__PROVIDED TEXT__.
□ □ □ □ □

Dr Charles Shepherd, Hon. Medical Adviser, ME Association
Each year we fully update the ME Association information and guidance on flu vaccination in relation to ME/CFS.
We hope to publish the free 2020-2021 leaflet by early October – once flu vaccination programmes begin, and we have all the relevant information about the new vaccine.
In the meantime you might find the following information helpful should you be thinking about having the flu vaccine this year.
The current ME Association information for the 2019–2020 flu vaccine is available as a free download.
Most of the content will apply to the 2020–2021 vaccine – apart from the changes to eligibility criteria for a free NHS jab and related Covid-19 precautions:
Can someone with ME/CFS have a free flu jab if they want one?
If your GP is querying whether you are eligible to have a free flu vaccination on the NHS you need to point out that the answer is YES because:
- People with a chronic neurological disease are eligible for an NHS flu jab
(NHS Green Book – Chapter 19, page 14).
- NHS England definitely classifies M.E. as a neurological condition: Intermittent and Unpredictable conditions.
Chief Medical Officer
“As you know, the risk of serious illness from flu and consequent hospitalisation and death is higher among those with underlying health conditions such as M.E.
“We know that people with chronic neurological conditions are approximately 40 times more likely to die if they develop flu than individuals who have no other underlying health conditions.

□ □ □ □ □

__DATA SECTION__.

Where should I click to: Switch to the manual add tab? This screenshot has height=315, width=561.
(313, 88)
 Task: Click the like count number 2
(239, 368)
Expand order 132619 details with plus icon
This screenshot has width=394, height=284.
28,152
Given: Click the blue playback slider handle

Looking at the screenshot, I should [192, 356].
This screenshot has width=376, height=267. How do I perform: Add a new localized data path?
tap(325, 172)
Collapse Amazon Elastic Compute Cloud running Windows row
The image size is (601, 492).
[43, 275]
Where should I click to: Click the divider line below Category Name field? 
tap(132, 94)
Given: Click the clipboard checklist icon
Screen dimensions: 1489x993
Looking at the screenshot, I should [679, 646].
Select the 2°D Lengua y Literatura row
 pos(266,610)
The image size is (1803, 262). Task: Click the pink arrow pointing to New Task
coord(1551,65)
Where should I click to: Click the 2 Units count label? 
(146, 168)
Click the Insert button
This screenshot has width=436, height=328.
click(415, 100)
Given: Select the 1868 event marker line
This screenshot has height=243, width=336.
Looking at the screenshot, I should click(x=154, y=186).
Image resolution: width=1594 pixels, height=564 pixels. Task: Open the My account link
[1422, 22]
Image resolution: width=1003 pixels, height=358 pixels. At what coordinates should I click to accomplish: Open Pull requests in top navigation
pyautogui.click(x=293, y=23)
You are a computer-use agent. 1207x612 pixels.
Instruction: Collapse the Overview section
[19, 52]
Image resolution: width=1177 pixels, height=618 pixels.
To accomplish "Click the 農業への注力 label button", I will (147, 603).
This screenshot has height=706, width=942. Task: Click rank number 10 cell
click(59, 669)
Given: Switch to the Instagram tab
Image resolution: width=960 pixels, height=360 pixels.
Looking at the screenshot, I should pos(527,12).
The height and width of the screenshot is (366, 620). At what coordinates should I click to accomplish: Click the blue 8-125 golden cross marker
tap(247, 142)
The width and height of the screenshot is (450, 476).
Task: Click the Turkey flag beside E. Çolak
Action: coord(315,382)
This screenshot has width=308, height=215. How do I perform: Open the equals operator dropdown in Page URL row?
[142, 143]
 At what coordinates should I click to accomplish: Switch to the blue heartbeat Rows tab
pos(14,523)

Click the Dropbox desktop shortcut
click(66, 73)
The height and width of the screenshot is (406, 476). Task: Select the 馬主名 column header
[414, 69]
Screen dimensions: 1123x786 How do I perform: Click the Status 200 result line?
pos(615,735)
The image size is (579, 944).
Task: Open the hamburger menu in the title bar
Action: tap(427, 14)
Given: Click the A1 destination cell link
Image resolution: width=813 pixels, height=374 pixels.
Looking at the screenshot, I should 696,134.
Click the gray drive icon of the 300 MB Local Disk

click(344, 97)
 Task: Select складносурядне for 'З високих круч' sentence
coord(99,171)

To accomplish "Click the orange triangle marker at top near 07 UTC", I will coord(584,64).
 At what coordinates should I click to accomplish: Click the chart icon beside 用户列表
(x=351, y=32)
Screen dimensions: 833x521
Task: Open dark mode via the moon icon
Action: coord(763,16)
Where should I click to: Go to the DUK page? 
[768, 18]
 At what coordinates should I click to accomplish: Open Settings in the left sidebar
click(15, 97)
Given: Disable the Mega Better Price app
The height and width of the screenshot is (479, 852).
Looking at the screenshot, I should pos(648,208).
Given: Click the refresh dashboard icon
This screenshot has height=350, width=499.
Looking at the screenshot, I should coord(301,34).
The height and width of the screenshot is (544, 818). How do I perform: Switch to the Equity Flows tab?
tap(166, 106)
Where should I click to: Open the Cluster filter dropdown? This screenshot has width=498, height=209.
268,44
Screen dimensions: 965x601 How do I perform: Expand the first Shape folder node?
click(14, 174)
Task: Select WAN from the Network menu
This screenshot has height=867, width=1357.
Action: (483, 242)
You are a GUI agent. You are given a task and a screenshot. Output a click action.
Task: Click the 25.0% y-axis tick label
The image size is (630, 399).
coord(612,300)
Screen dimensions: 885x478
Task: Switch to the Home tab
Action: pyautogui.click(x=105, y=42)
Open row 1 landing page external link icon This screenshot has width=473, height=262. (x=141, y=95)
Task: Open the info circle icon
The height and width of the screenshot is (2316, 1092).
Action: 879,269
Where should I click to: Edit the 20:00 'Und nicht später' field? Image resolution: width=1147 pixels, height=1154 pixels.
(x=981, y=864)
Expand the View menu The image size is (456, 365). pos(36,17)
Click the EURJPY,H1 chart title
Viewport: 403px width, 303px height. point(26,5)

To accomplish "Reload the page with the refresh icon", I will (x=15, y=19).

□ □ □ □ □

__TASK 1__. Retype the flu vaccination text word for word, starting at "Most of the" and ending at "they want one?".
__TASK 2__. Pick up the flu vaccination text where it stops and keep writing it.

__EXERCISE RESPONSE 1__.
Most of the content will apply to the 2020–2021 vaccine – apart from the changes to eligibility criteria for a free NHS jab and related Covid-19 precautions:
Can someone with ME/CFS have a free flu jab if they want one?

__EXERCISE RESPONSE 2__.
“The best way for people at risk from flu to protect themselves and their families is to get the flu vaccine. People with clinical risk factors are eligible to receive the seasonal flu vaccine free each winter.”Dame Sally Davies, Chief Medical Officer, Department of Health, (2014)
COVID-19 and flu vaccination
A very important additional issue this year is the impact of COVID-19 and the Dept of Health’s decision to encourage far more people to have this flu vaccine protection.
A dose of flu plus COVID is going to be a very nasty combination of infections to have. People with M.E. are going to have to take this additional factor into consideration when deciding whether they are going to have a flu vaccine this year.
On a personal basis, I normally choose not to have a flu vaccine. But I may well change my mind this year in view of COVID-19 – as this infection isn’t going to go away and there won’t be a COVID-19 vaccine available for widespread public use until any 2020-2021 flu epidemic is over.